Despite recent increased attention, the buildings and grounds at Willard remain at risk. The scale of the redevelopment activities and investment necessary to bring large complexes like this one back to life is challenging. But the potential, long-lasting, beneficial impact of these efforts is also great. Careful thought and consideration of the campus, its buildings, and the needs and desires of Seneca County residents must inform any redevelopment plan. With a clear community-supported vision established, the resources to execute the plan can then be pursued and secured.
Another site targeted in this year’s Five to Revive is the John Wenrich Cabin at Wesley Hill Nature Preserve located between Richmond and South Bristol in Ontario County.
The John Wenrich Cabin is a small, one-story wood frame cabin accessible via foot trails through the Wesley Hill Nature Preserve, a 390-acre preserve located in the Bristol Hills and owned by the non-profit Finger Lakes Land Trust (FLLT).
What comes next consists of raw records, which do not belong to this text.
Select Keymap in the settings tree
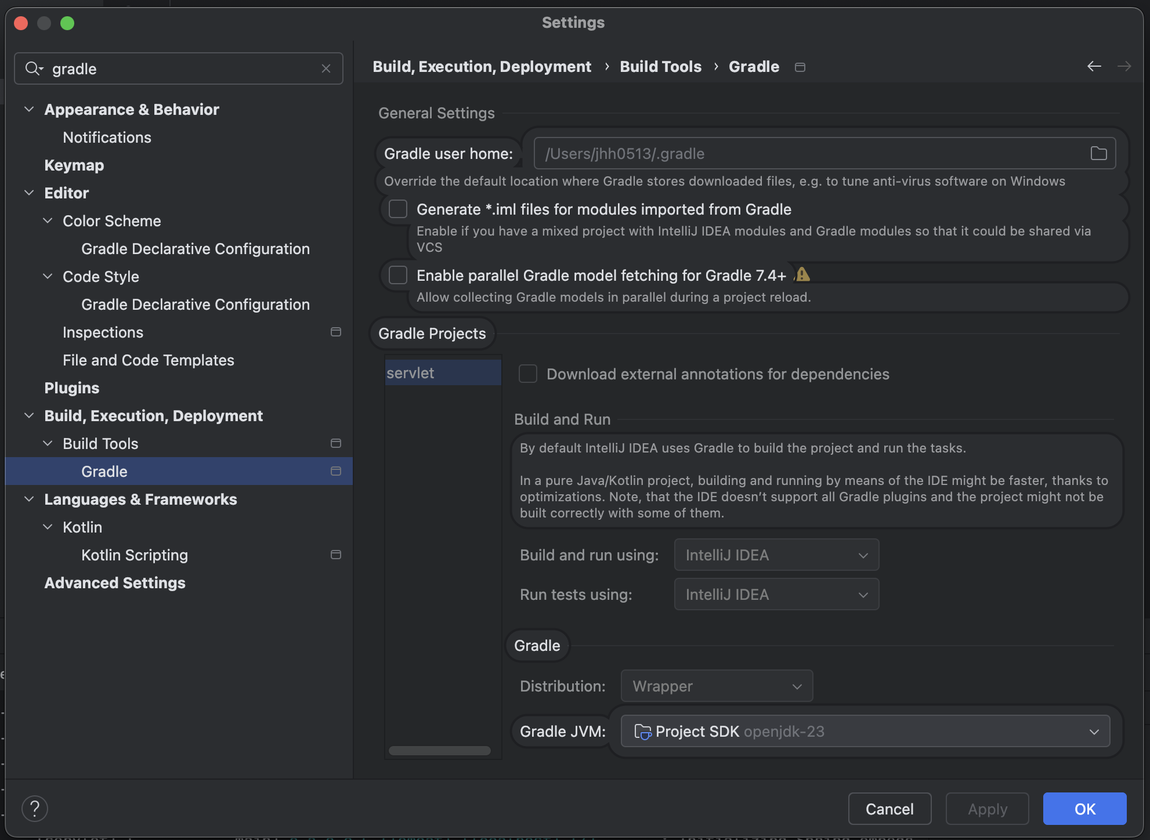 [x=74, y=165]

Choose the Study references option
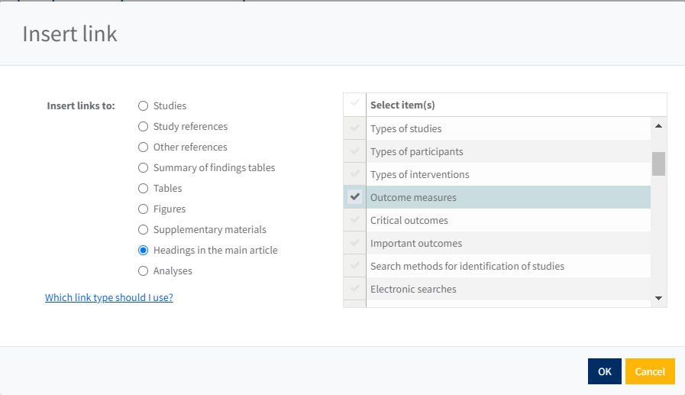[x=143, y=127]
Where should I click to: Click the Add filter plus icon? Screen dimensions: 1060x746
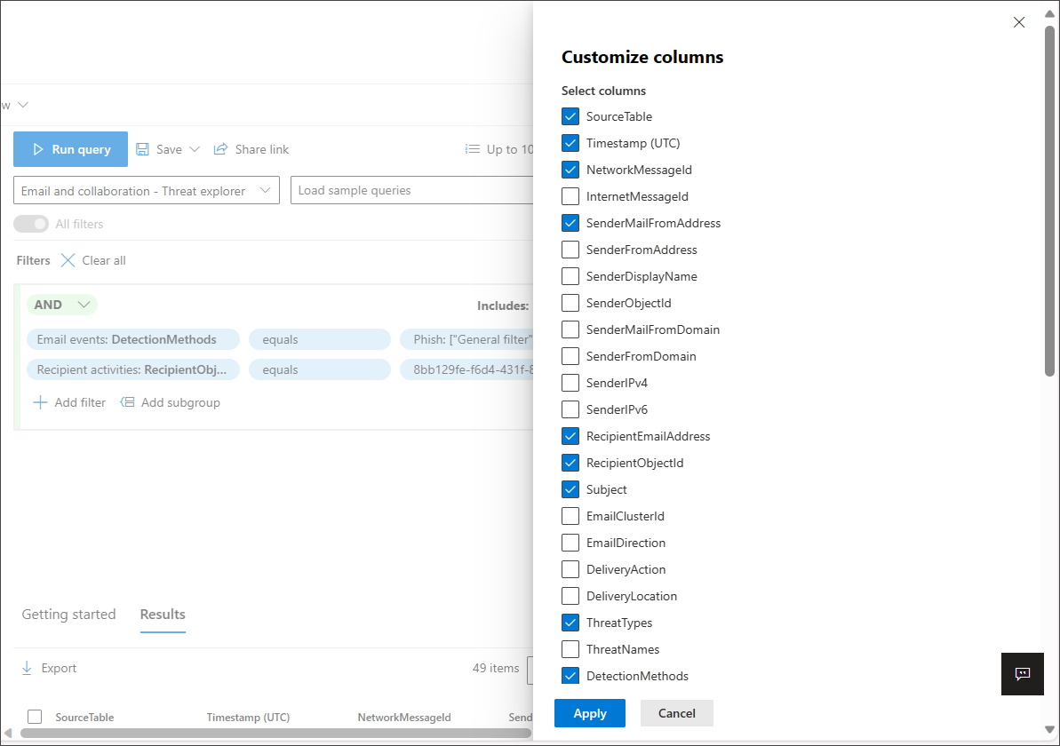pyautogui.click(x=41, y=402)
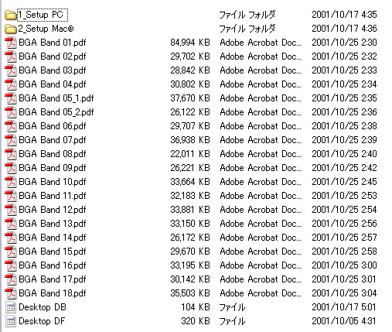Click the 2001/10/25 3:01 date entry
The image size is (392, 332).
pyautogui.click(x=344, y=279)
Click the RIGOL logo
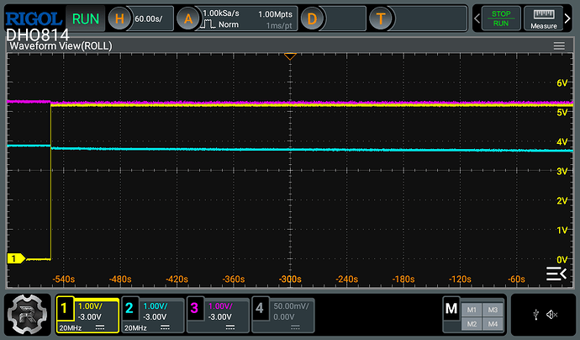580x340 pixels. pos(33,18)
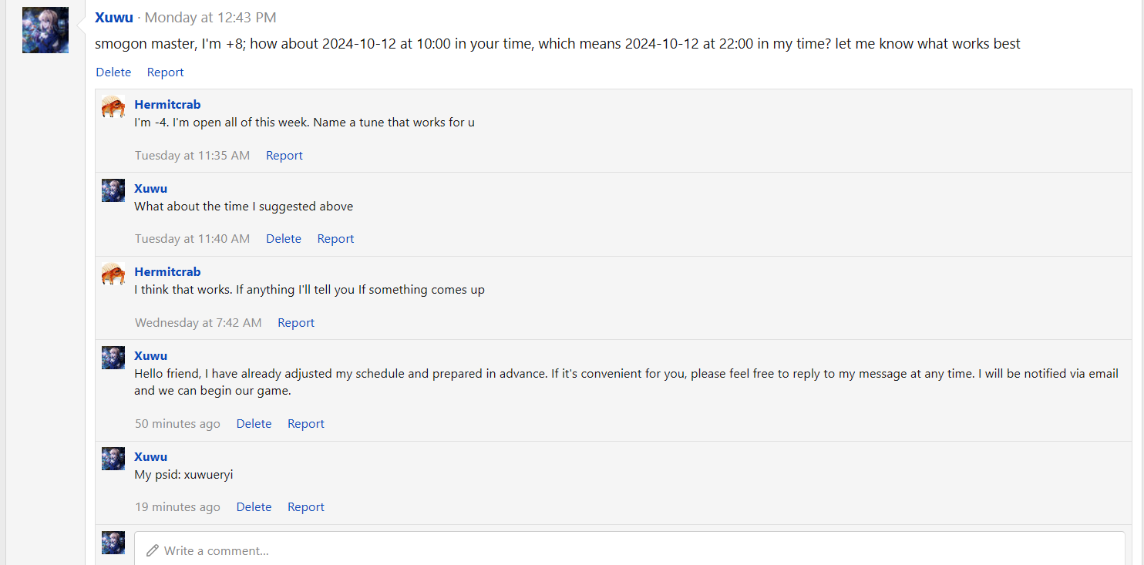Report Hermitcrab's "I'm -4" comment
The height and width of the screenshot is (565, 1144).
284,156
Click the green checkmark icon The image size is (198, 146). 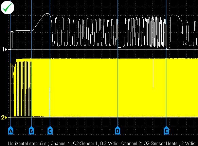7,7
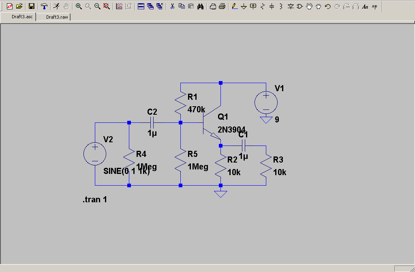415x272 pixels.
Task: Click the Zoom In magnifier
Action: (79, 6)
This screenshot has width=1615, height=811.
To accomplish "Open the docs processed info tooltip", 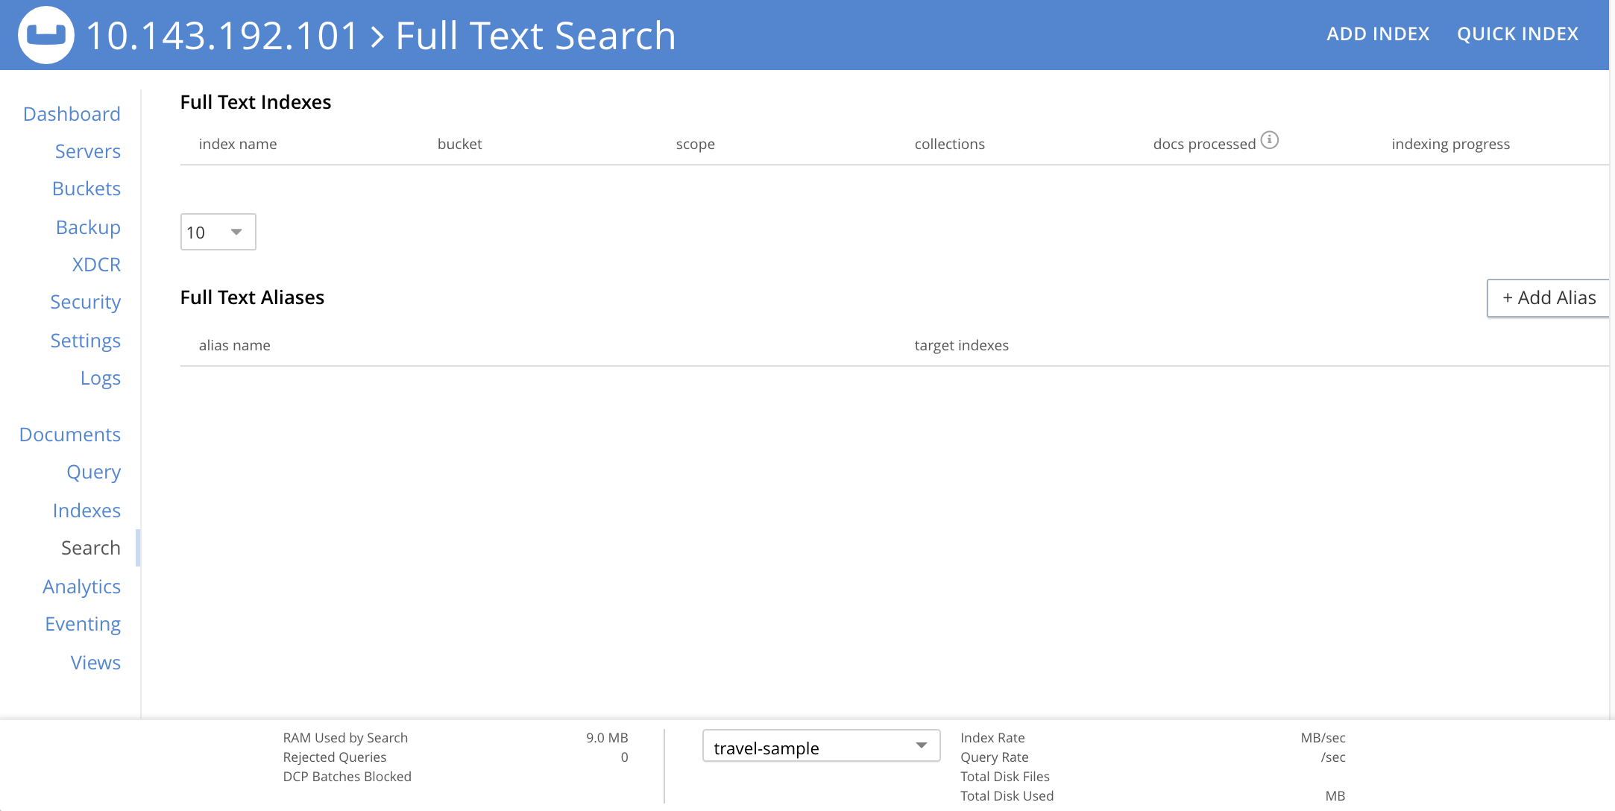I will [1271, 139].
The cabin was built in 1926 when three artists—John C. Wenrich, James Havens, and Colburn Dugan—bought a 90-acre piece of paradise as a place for peace, quiet, and contemplation. Wenrich (1894-1970) was nationally renowned for his architectural renderings and he and his family were longtime supporters of The Landmark Society.
Focused on its mission-based work of conserving forests, farmlands, gorges, and shorelines throughout the Finger Lakes region, the FLLT has largely left the cabin alone. Without action, the cabin will deteriorate until it is beyond repair. The Landmark Society is eager to partner with the FLLT to better understand the full extent of the cabin’s structural condition and explore potential future uses and funding opportunities so that visitors to the preserve can continue to enjoy it as a place of quiet contemplation. The Wenrich Cabin highlights a challenge that many land conservation organizations face—how to approach and treat historic structures that may come along with their land acquisitions, when these assets are often outside an organization’s primary focus and expertise of preserving natural resources.